» **TEXT PROVIDED**
Sometimes our main motivation for being ‘healthy’ and eating well is simply to look good.
Which of course is fine, but it is certainly not the whole picture.
Living a healthy lifestyle is about making sure we ‘look good on the inside’ as well.
Proper nutrition and the adoption of a whole food, plant-based diet is the cornerstone of ‘looking good on the inside.’
Not to mention one of the best possible ways to prevent chronic disease like type 2 diabetes.
Since World Diabetes Day is just around the corner, this seemed like the perfect occasion to talk about diet and diabetes.
Let’s review what we know.
What Is World Diabetes Day?
An event held each year on November 14th, World Diabetes Day is designed to raise awareness for diabetes, allowing you to show support for those who suffer from it and battle against this escalating epidemic.
Originally introduced by the International Diabetes Foundation (IDF) and the World Health Organization (WHO), World Diabetes Day was first celebrated in 1991.
November 14th is a significant date because it marks Frederick Banting’s birthday. Banting was the man who in 1922, along with Charles Best and John James Rickard Macleod, set the wheels in motion for the eventual discovery of insulin (the hormone that helps blood sugar enter the cells).

» **INFORMATION SUPPLIED**
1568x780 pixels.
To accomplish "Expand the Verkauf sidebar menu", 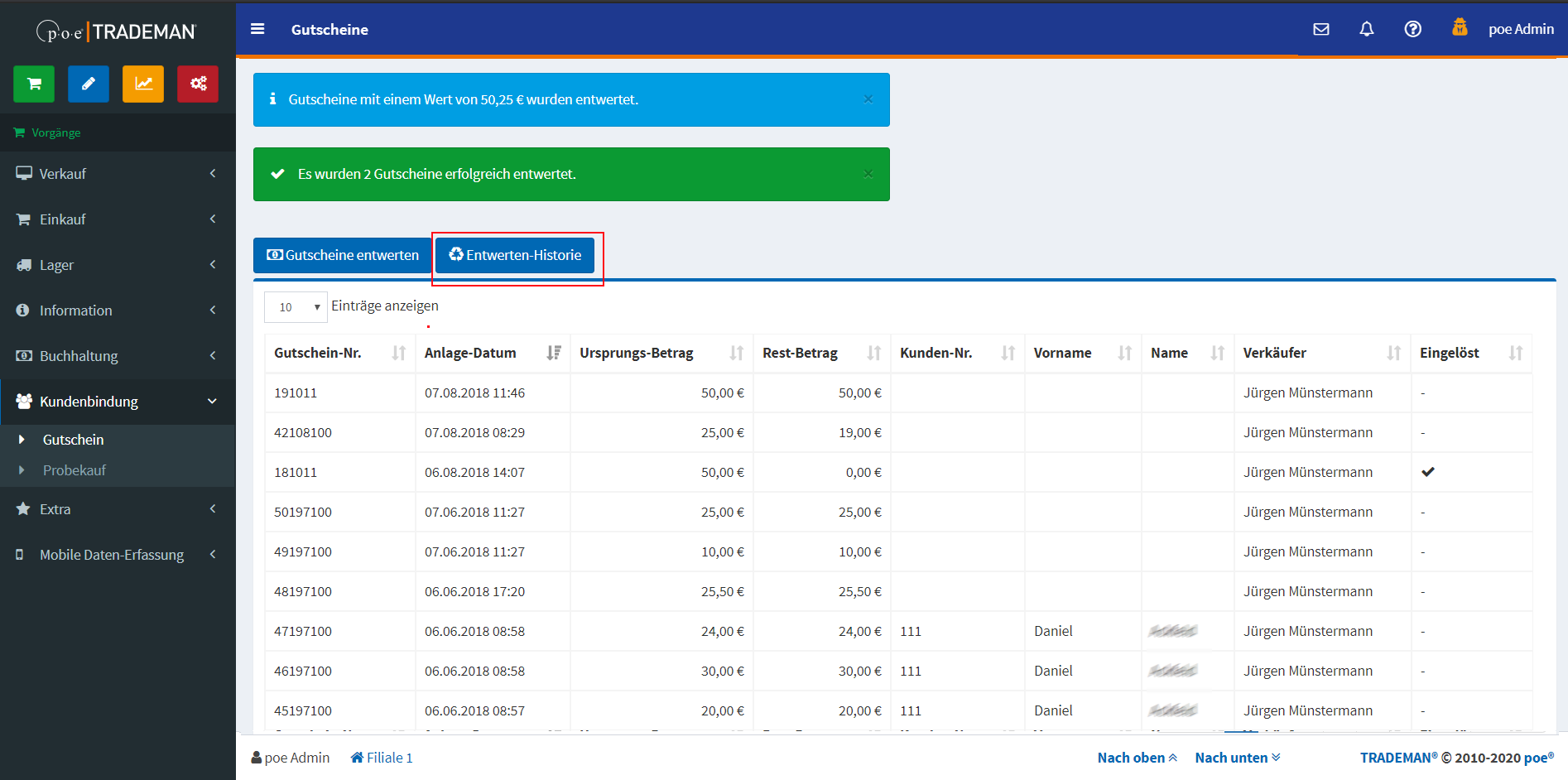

» **EXPLORE THE MATERIAL**
a: Decide whether each statement agrees with the diabetes text: (i) World Diabetes Day was first celebrated in 1991; (ii) November 14th was chosen because insulin was discovered on that date; (iii) World Diabetes Day was introduced by the World Health Organization alone. For each, answer yes or no and quote the deciding words of the text.
b: Reproduce the diabetes text between "An event held" and "celebrated in 1991.", inclusive.

» **SOLUTIONS TO THE TASKS**
a:
(i) Yes: "World Diabetes Day was first celebrated in 1991."
(ii) No: "November 14th is a significant date because it marks Frederick Banting’s birthday."
(iii) No: "Originally introduced by the International Diabetes Foundation (IDF) and the World Health Organization (WHO)"

b:
An event held each year on November 14th, World Diabetes Day is designed to raise awareness for diabetes, allowing you to show support for those who suffer from it and battle against this escalating epidemic.
Originally introduced by the International Diabetes Foundation (IDF) and the World Health Organization (WHO), World Diabetes Day was first celebrated in 1991.